- [Task item] Within the material below, transcribe exactly the lines from the one holding "Instruction: Click the large" through the one holding "Task: Switch to the MANIFEST tab", keeping both ends and skipping the rest.

■ ■ ■ ■ ■ ■ ■

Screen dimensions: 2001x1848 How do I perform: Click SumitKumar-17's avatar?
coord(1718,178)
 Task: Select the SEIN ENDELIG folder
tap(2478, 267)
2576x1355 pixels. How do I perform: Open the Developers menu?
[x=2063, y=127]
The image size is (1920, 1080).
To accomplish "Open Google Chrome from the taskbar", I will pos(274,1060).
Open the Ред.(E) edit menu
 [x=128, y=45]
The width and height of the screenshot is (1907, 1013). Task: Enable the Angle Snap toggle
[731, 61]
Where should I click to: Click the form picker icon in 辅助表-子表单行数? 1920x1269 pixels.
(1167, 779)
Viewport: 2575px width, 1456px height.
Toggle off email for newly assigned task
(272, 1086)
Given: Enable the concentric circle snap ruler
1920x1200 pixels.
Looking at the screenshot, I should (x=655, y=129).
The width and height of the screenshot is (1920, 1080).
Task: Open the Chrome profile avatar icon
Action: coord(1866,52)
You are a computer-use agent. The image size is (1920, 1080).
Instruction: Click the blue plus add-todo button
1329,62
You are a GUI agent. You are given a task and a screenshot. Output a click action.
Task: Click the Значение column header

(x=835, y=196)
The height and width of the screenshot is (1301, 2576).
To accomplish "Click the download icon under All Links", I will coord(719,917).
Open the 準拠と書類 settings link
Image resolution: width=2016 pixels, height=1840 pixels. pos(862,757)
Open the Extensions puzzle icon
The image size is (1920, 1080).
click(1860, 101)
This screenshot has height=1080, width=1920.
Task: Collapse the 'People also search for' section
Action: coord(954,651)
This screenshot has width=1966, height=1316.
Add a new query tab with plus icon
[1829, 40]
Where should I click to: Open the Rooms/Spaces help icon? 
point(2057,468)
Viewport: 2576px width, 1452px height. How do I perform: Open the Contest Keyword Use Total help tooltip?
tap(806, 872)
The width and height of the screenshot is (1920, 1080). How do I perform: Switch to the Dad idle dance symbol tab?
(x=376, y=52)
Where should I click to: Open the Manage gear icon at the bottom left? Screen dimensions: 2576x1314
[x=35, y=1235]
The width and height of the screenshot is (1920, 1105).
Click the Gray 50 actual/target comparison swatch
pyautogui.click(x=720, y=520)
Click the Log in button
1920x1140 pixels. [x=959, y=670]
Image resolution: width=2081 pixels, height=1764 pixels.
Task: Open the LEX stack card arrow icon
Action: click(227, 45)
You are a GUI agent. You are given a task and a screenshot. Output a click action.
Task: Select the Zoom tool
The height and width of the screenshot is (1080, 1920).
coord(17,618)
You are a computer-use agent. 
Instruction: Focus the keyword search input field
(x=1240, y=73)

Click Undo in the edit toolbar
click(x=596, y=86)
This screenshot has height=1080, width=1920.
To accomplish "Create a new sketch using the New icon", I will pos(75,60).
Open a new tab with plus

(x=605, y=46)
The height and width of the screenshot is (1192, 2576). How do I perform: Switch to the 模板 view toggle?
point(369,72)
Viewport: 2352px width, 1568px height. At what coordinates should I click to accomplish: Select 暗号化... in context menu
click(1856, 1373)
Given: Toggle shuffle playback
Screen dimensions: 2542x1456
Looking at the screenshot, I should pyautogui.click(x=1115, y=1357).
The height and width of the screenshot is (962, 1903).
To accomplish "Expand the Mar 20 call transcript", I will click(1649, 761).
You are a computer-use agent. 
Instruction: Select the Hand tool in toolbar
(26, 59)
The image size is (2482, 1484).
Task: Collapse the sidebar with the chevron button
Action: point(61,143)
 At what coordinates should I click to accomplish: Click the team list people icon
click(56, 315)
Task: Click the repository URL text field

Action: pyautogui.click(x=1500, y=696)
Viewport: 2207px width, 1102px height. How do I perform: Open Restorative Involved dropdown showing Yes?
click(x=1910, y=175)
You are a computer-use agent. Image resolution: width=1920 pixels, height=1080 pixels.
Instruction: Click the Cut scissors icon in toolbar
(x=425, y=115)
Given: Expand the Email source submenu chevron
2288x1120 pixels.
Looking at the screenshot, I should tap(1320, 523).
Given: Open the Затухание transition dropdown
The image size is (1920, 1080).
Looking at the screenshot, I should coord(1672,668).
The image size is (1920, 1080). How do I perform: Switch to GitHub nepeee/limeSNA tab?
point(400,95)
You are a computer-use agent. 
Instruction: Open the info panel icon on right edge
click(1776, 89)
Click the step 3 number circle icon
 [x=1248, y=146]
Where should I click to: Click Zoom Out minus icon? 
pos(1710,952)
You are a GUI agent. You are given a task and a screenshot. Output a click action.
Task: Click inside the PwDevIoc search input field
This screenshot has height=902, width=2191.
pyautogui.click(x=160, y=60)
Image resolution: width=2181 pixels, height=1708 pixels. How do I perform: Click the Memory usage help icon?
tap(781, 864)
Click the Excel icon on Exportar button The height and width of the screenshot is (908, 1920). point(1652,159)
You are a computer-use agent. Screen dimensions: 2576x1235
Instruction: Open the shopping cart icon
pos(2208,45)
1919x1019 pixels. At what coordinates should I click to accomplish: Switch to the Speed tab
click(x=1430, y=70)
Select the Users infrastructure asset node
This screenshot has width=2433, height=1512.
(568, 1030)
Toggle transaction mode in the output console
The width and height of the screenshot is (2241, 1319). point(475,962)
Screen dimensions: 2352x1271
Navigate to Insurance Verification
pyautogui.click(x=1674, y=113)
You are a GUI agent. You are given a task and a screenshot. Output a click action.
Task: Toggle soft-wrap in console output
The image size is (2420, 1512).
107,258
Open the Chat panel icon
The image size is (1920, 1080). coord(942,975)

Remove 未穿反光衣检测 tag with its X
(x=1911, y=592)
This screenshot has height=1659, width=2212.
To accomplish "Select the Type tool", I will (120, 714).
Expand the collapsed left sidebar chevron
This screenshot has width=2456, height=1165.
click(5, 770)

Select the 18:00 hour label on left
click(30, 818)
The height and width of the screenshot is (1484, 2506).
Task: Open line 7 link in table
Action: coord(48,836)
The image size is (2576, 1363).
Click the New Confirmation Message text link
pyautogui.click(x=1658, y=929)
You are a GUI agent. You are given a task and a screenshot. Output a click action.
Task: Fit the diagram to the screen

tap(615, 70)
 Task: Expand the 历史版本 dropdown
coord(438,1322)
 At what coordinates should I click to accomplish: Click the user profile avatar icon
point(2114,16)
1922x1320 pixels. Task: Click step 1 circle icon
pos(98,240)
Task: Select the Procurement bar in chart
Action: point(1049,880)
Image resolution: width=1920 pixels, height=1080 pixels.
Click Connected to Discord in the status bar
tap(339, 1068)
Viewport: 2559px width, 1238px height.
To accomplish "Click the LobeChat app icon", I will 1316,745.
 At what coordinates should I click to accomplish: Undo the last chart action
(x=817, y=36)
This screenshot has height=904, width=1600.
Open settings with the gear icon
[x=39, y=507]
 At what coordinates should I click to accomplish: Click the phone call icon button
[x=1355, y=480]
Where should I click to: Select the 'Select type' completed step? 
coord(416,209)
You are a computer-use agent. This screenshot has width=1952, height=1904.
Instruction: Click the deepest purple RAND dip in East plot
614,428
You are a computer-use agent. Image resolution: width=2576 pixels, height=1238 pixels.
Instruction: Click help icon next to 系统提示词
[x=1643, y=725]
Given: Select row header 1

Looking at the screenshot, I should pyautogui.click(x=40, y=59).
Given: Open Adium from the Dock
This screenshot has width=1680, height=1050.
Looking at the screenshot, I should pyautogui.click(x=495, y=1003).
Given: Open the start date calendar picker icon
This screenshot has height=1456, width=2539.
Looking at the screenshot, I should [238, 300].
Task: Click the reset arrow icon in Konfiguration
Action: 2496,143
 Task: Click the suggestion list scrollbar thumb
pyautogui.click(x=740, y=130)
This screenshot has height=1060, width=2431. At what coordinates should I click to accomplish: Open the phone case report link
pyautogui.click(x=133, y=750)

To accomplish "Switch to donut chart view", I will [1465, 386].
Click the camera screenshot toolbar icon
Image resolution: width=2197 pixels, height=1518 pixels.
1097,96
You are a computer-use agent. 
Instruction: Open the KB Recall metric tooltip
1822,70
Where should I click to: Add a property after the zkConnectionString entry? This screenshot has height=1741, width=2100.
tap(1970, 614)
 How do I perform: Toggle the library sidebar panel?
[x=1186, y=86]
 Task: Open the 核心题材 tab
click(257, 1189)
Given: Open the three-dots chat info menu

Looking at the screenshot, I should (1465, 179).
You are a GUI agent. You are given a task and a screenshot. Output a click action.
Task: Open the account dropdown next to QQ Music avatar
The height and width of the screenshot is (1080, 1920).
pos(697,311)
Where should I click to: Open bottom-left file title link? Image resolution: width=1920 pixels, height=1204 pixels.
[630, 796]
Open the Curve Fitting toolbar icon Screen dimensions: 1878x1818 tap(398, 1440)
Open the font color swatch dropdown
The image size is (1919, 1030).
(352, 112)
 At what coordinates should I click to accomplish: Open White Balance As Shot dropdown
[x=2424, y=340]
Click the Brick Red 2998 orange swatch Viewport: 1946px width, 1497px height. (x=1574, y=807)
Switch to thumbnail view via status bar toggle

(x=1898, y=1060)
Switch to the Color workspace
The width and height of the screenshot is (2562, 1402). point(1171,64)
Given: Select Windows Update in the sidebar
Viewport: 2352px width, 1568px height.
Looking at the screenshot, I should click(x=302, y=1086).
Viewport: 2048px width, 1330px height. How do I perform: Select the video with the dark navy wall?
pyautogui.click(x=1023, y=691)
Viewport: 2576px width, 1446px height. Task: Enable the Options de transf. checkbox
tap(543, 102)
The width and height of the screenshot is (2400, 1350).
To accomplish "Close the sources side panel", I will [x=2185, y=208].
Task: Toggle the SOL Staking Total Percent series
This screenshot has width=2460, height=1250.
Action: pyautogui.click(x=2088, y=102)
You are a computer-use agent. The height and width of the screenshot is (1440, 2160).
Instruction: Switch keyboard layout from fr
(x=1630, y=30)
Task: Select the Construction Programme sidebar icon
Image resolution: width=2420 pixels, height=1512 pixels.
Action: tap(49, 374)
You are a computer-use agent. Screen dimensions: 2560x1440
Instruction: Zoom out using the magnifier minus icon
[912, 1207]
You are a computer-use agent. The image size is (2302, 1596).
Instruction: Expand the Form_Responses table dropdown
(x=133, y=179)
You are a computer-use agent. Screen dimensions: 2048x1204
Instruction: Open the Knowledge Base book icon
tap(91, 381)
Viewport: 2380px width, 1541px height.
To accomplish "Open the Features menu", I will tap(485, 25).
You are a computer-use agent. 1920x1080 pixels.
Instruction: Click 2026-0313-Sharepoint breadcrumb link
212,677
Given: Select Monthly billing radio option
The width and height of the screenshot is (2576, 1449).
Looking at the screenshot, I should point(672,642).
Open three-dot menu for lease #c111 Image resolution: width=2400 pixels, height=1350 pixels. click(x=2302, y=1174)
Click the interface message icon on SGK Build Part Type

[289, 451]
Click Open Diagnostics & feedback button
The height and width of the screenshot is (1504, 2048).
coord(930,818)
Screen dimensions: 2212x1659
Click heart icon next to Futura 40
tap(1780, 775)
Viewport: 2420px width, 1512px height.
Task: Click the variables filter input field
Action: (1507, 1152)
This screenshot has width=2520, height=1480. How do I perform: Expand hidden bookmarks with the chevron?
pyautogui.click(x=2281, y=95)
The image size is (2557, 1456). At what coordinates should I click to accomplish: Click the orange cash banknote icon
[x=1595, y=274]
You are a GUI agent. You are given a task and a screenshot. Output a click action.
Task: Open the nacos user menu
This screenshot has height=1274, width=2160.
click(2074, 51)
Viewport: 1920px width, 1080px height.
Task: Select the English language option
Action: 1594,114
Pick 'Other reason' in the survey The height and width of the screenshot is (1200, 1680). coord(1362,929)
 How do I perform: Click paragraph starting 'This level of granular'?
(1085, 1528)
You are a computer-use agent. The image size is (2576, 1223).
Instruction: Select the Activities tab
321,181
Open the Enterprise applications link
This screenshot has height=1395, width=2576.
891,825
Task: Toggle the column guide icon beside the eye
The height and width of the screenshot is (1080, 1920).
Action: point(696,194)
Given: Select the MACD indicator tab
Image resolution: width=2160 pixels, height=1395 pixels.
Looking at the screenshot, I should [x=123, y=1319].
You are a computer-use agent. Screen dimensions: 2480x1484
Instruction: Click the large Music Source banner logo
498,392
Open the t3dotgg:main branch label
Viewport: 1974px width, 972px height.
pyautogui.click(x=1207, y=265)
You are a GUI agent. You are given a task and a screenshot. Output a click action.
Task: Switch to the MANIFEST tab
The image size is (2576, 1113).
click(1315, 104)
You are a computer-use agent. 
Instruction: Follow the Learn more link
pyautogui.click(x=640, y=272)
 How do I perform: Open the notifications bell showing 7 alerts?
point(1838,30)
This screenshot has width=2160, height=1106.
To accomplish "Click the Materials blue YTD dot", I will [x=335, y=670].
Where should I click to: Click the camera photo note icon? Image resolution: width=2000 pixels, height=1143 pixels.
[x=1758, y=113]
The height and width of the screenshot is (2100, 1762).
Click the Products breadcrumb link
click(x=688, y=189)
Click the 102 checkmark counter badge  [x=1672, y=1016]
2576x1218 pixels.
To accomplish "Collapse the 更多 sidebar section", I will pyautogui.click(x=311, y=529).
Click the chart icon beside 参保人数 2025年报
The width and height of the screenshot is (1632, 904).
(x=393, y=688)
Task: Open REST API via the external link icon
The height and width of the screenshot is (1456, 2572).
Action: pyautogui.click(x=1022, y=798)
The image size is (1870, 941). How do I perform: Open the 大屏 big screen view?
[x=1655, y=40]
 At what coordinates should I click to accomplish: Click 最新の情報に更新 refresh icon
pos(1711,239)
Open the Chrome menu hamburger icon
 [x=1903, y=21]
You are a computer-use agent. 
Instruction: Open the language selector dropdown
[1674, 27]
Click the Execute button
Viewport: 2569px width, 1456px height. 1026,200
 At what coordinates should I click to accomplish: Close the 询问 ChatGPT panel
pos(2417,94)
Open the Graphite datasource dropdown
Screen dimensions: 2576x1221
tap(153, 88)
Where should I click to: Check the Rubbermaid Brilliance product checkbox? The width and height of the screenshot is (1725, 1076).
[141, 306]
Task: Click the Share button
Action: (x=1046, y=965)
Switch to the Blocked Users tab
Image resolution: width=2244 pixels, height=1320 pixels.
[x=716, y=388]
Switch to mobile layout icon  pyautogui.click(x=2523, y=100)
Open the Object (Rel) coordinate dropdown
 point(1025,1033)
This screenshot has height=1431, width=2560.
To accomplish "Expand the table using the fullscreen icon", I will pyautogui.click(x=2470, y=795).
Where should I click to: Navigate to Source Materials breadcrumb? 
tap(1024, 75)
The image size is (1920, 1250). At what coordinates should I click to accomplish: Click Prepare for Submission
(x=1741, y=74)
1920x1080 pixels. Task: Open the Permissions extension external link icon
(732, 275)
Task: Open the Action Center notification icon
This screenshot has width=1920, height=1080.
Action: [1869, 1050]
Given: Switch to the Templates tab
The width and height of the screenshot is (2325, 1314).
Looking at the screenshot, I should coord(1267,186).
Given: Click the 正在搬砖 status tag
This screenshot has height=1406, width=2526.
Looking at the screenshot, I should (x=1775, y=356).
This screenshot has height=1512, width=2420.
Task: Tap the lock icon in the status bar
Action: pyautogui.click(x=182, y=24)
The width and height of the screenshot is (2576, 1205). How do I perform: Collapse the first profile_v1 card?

■ ■ ■ ■ ■ ■ ■

- [Problem solution]
Instruction: Click the large Music Source banner logo
498,392
Open the t3dotgg:main branch label
Viewport: 1974px width, 972px height.
pyautogui.click(x=1207, y=265)
You are a GUI agent. You are given a task and a screenshot. Output a click action.
Task: Switch to the MANIFEST tab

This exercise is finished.